Bybit, the world's second-largest cryptocurrency exchange by trading volume, has released the performance report for its Private Wealth Management (PWM) division for February 2026. The report details fund performance against a backdrop of significant market volatility driven by macroeconomic factors.
The cryptocurrency market experienced substantial fluctuations in February as hotter-than-expected inflation data tempered expectations for near-term interest rate cuts, reinforcing a "higher-for-longer" monetary policy outlook. This environment pressured risk assets, including digital currencies. Despite these headwinds, the report notes that capital inflows into spot cryptocurrency ETFs and growing institutional participation continue to bolster the long-term investment thesis for the asset class.
Amid this volatility, Bybit's PWM division reported positive results across multiple investment strategies. The top-performing fund achieved an annual percentage rate (APR) of 15.43% for the reporting period. Performance varied by asset base: USDT-based strategies generated an average APR of 13.88%, while BTC-based strategies recorded a more modest average APR of 2.18%. For consistency, fund assets were aligned as of January 27, 2026, and net asset values were calculated using the time-weighted return methodology.
Breaking down the returns further, BTC strategies posted a 30-day APR of 2.18% and a 60-day APR of 2.43%, culminating in an overall APR of 4.34%. USDT strategies showed a 30-day APR of 13.88% and a 60-day APR of 9.52%, resulting in an overall APR of 10.15%.
The newsletter also provided commentary on broader market conditions.

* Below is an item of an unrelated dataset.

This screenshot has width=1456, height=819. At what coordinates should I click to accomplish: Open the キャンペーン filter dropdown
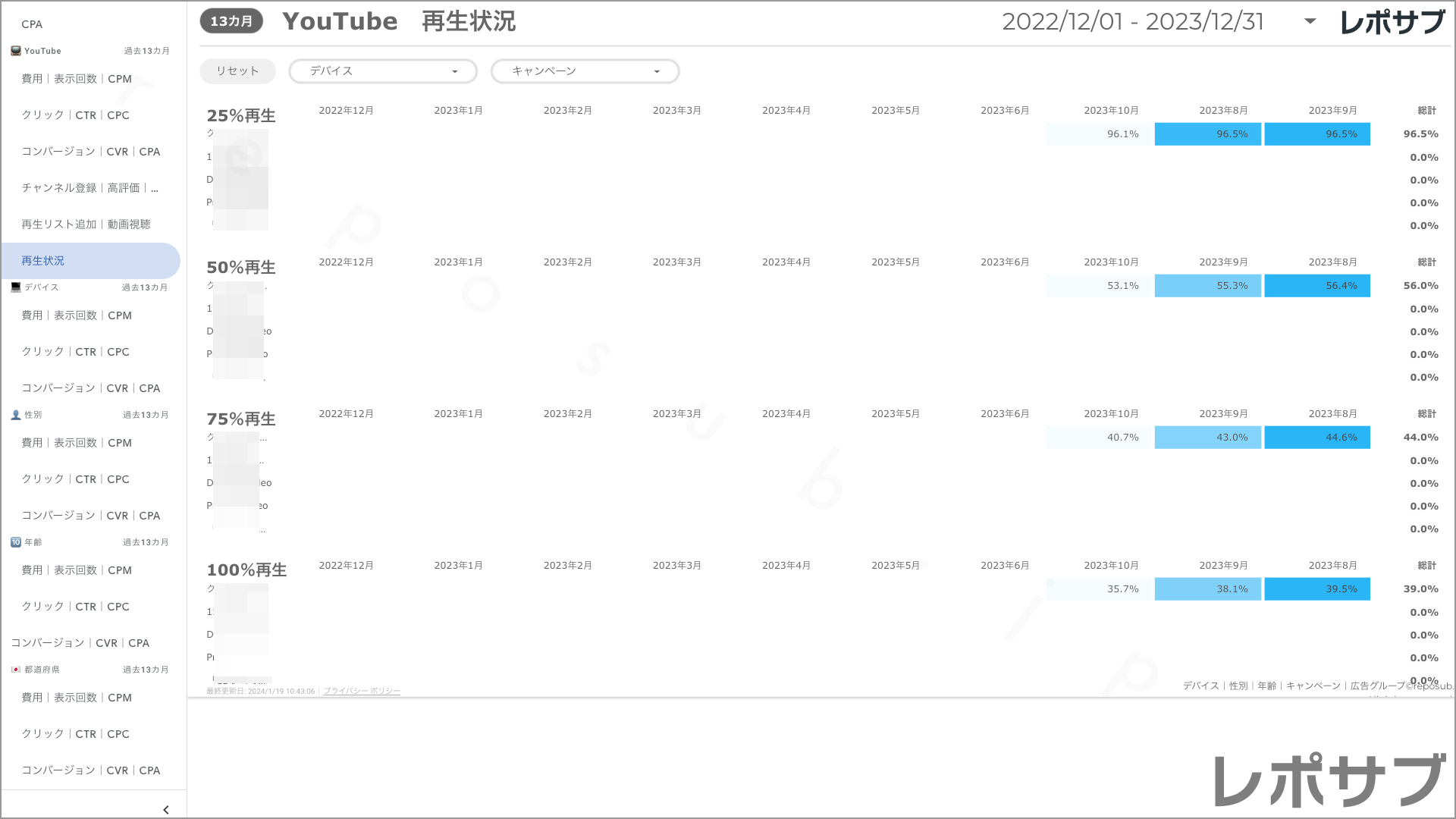click(x=585, y=71)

Following a pullback in February, Bitcoin entered a phase of volatile consolidation, with price discovery occurring between $60,000 and $70,000. The report observed that institutional selling pressure was being met with dip-buying from retail investors and large holders, indicating a potential maturation in market structure. Furthermore, it highlighted increasing momentum for blockchain projects focused on artificial intelligence agents and decentralized computing infrastructure, noting that projects with demonstrable real-world applications showed relative resilience during the downturn.
Bybit Private Wealth Management offers tailored services, including customized asset allocation and risk management, for high-net-worth clients through a selection of private funds on its platform.